È sempre più evidente l’impossibilità di scindere la nostra contemporaneità, e non solo, dallo studio delle tecniche e delle tecnologie che l’attraversano, la strutturano e la formano. Mai come adesso, la filosofia della tecnica ha iniziato ad abbandonare i margini in cui ha sempre vissuto, ponendosi sempre più al centro di dibattiti a cui spesso offre importanti contributi capaci di riformulare e sollecitare diversi ambiti di indagine. Tuttavia, il termine “filosofia della tecnica” è in fondo ambiguo, in quanto questa disciplina non è quasi mai stata veramente sistematizzata. Allo stesso modo, le sue correnti – diverse per approcci, obiettivi e metodologie – non permettono una ricostruzione che sia semplicemente storiografica. In altri termini, per parlare di filosofia della tecnica è sempre necessario ritornare ai suoi fondamenti, saggiarne i suoi statuti e svilupparli a partire da un gesto che è sempre necessariamente teoretico.
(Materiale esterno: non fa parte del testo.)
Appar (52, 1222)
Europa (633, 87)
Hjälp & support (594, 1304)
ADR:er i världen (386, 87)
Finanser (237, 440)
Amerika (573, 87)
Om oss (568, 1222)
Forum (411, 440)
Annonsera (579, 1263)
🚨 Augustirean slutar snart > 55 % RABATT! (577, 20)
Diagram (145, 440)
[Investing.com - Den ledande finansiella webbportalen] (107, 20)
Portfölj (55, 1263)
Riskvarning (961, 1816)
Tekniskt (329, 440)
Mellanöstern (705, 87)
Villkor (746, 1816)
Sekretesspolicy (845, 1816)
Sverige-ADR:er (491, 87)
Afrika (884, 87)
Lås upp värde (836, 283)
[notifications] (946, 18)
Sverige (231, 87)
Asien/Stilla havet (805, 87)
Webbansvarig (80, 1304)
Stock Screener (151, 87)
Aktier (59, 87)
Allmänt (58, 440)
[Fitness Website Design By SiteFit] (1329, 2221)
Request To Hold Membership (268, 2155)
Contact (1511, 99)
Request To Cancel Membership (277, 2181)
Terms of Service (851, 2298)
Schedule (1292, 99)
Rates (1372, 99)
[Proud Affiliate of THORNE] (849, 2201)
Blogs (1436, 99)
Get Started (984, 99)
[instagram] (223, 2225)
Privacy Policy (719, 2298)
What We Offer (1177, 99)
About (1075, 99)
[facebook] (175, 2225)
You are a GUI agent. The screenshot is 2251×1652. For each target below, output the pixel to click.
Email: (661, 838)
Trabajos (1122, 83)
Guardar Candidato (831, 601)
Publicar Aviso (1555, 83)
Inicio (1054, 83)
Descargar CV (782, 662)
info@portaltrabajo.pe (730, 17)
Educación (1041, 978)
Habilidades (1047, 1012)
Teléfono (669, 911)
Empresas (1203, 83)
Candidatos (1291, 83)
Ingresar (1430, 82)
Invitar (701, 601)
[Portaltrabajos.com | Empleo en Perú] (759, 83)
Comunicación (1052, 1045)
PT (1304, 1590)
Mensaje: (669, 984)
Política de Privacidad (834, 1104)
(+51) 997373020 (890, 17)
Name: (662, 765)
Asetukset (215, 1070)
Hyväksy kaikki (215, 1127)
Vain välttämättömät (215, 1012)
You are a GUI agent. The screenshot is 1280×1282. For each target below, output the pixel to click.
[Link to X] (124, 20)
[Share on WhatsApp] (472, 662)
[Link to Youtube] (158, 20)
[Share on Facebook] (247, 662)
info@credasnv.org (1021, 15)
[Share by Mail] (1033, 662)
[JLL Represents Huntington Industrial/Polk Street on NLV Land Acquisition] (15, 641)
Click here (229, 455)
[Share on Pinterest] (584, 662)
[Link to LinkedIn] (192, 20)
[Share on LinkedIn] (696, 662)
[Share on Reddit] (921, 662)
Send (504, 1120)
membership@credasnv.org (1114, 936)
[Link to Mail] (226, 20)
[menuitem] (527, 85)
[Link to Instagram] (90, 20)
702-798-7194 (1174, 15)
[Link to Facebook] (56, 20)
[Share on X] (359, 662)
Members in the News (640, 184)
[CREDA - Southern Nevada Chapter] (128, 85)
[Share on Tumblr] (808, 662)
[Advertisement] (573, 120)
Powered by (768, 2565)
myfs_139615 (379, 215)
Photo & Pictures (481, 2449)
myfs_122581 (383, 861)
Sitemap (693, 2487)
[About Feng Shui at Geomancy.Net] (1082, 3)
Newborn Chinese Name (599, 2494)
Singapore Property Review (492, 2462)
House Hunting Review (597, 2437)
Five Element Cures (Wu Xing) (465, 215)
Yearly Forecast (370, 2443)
È a partire da questa comprensione fondamentale che prende le mosse il testo di Emanuele Clarizio, La vita tecnica. Una filosofia biologica della tecnica (Mimesis, Milano – Udine 2024). Come recita il sottotitolo, questo testo si muove all’interno della filosofia biologica della tecnica, termine coniato da Canguilhem in Macchina e organismo. Tale corrente, che Clarizio attraversa con attenzione e profondità, proponendone uno sviluppo, può essere inquadrata schematicamente proprio a partire da Canguilhem, secondo cui tra vita e tecnica si può rintracciare una «relazione essenziale» (p. 15). La vita tecnica mira a sviluppare tale relazione all’interno di due principali direttive: da una parte, rintracciando e sviluppando l’origine biologica della tecnica, senza però ricadere in riduzionismi verso uno o l’altro polo; dall’altra, utilizzando l’analogia proprio per pensare il rapporto tra vita e tecnica al di là di una logica dell’identità, e quindi riduzionista. Centrale per queste direttive è il concetto di invenzione tecnica come funzione biologica, da cui l’importanza attribuita a Bergson e Simondon per sviluppare una «concezione relazionale e analogica della vita e della tecnica» (p. 17).

Canguilhem è dunque il punto di partenza. Qui, la comprensione della tecnica come «creazione originaria della vita» (p. 21) si inserisce nella diatriba di Canguilhem contro il positivismo. Invece di ridurre la tecnica a scienza applicata, il filosofo francese la inserisce nel vivente, inteso come portatore di una normatività autonoma rispetto alla scienza. In questo modo, nota Clarizio, la tecnica, così liberata dalla scienza e dalla funzione del negativo propria della sua fase giovanile, viene compresa in relazione al vivente e al suo concreto rapporto con l’ambiente – tema sempre più centrale dopo Il normale e il patologico. Canguilhem pone così due questioni centrali per la filosofia biologica della tecnica: da un lato, la tecnica come prodotto dell’originale carattere creativo della vita, che secondo l’autore sarebbe propria di un’impostazione organologica inizialmente riconducibile a Kapp e successivamente sviluppata da Bergson; dall’altro, e in maniera solidale con il primo punto, la centralità epistemologica dell’analogia tra macchina e organismo, discussa da Canguilhem nel testo omonimo. In altri termini, proprio perché la vita è in grado di produrre macchine da essa separate si pone la questione di utilizzarle «analogicamente come modelli per comprendere gli organismi» (p. 35).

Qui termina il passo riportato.